(Source document)

────────────────

This enables powerful temporal queries: - at_time(ts): Find values at/near a specific timestamp - time_range(start, end): Find values within a time window - when(value): Find timestamps when a value occurred

Expands to (when timestamp_field provided): Pair( left=Field(timestamp_field, encoding=TEMPORAL), right=Field(value_field, encoding=value_encoding), )

Expands to (when timestamp_field is None - legacy mode): Sequence( item=Field(value_field, encoding=value_encoding), position_encoding="sinusoidal", max_length=max_length, )

Example

Recommended: with timestamp field (enables temporal queries)¶

schema = TimeSeries( ... value_field="temperature", ... timestamp_field="recorded_at", ... value_encoding=Encoding.NUMERIC, ... ) hb.ingest(sensor_df, collection="readings", schema=schema)

Query: What was the temperature at 2pm?¶

results = hb.query("readings").at_time("2024-01-15 14:00:00")

Query: Temperatures between 1pm and 3pm¶

results = hb.query("readings").time_range( ... start="2024-01-15 13:00:00", ... end="2024-01-15 15:00:00", ... )

Legacy mode: without timestamp (uses row position)¶

schema = TimeSeries(value_field="price") # timestamp_field=None

Note: This mode only supports positional queries, not temporal¶

`init(value_field='value', timestamp_field=None, value_encoding=Encoding.SEMANTIC, value_weight=1.0, timestamp_weight=1.0, position_encoding='sinusoidal', max_length=512)` ¶

Hierarchy¶

Pre-configured Tree for parent-child relationships.

from hybi.compose import Hierarchy

schema = Hierarchy(
    node_field="employee",
    parent_field="manager",
)

`hybi.compose.Hierarchy` `dataclass` ¶

Bases: BaseMolecule

Hierarchy compound: parent-child organizational structures.

A convenience wrapper around Tree optimized for hierarchical data like org charts, file systems, taxonomies, or nested categories.

Expands to

Tree( child=Field(node_field, encoding=node_encoding), parent=Field(parent_field, encoding=node_encoding), level=Field(level_field) if level_field else None, )

Example

Org chart¶

schema = Hierarchy( ... node_field="employee", ... parent_field="manager", ... ) hb.ingest(org_df, collection="org", schema=schema)

File system with depth tracking¶

schema = Hierarchy( ... node_field="path", ... parent_field="parent_path", ... level_field="depth", ... )

Taxonomy with exact matching¶

schema = Hierarchy( ... node_field="category", ... parent_field="parent_category", ... node_encoding=Encoding.EXACT, ... )

`init(node_field='node', parent_field='parent', level_field=None, node_encoding=Encoding.SEMANTIC, node_weight=1.0)` ¶

Document¶

Use this compound when you have long-form content and need to search inside it (not just retrieve whole documents), navigate its structure (e.g. "every paragraph under chapter 3"), and pinpoint exact sections (e.g. /ch3/sec2/p4) — all against the same collection.

────────────────

(Available data)
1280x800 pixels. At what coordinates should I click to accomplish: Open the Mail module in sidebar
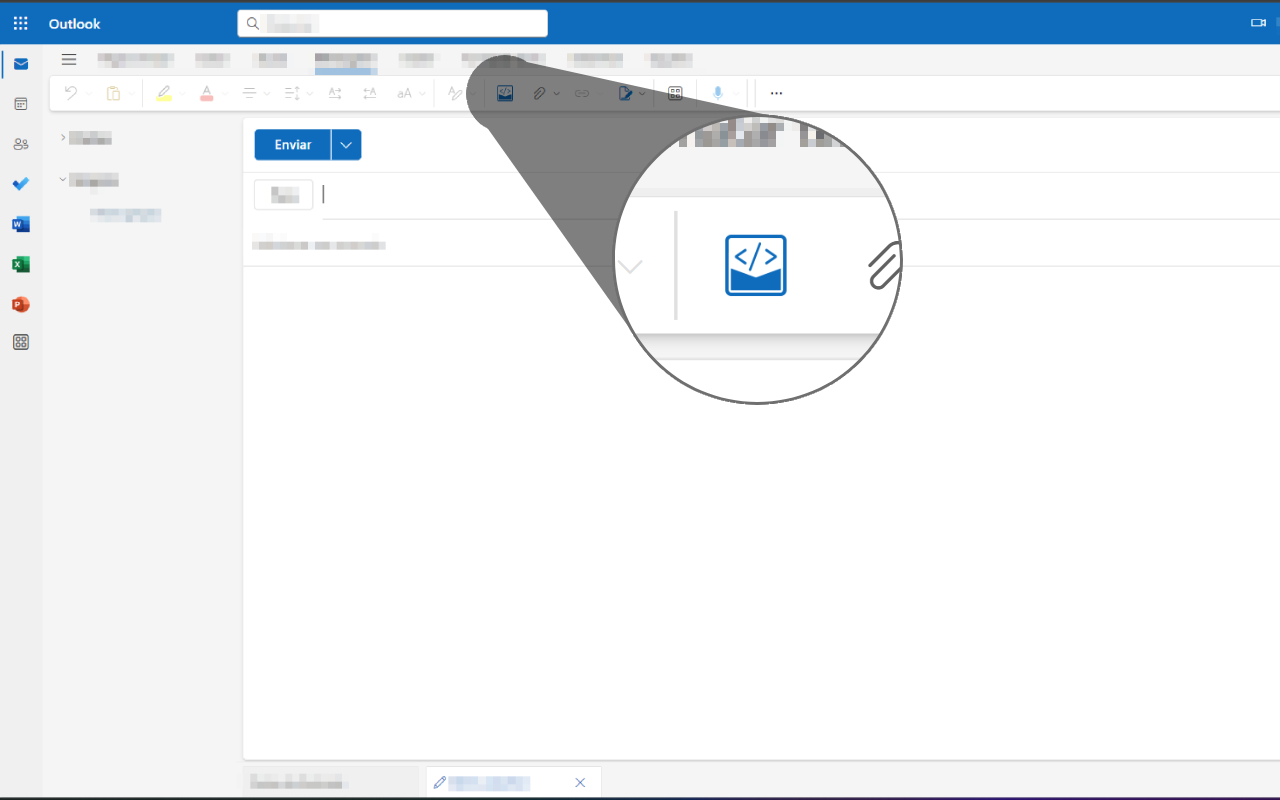pos(21,64)
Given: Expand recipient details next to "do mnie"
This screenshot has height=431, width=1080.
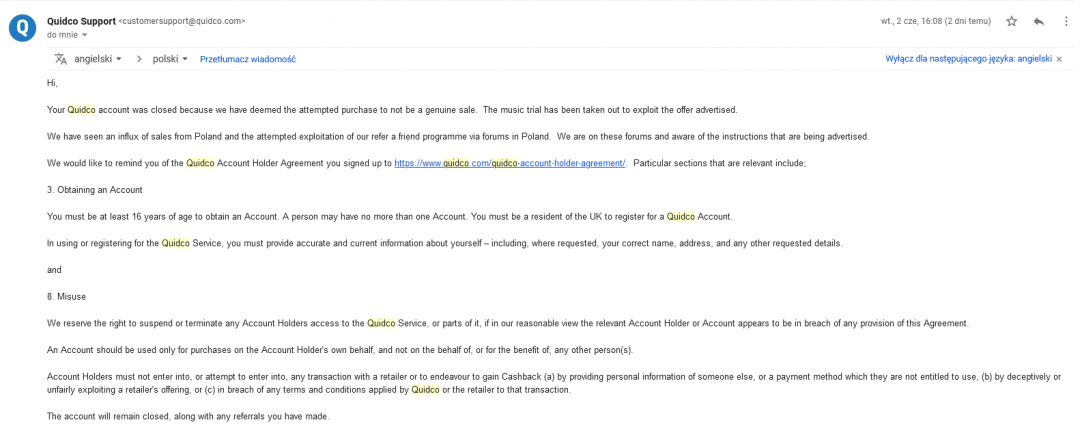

────────────────

(Description of the task)
Print verbatim the stretch of the schema documentation that begins at the words "Use this compound" and stops after "the same collection.".

(Solved problem)
Use this compound when you have long-form content and need to search inside it (not just retrieve whole documents), navigate its structure (e.g. "every paragraph under chapter 3"), and pinpoint exact sections (e.g. /ch3/sec2/p4) — all against the same collection.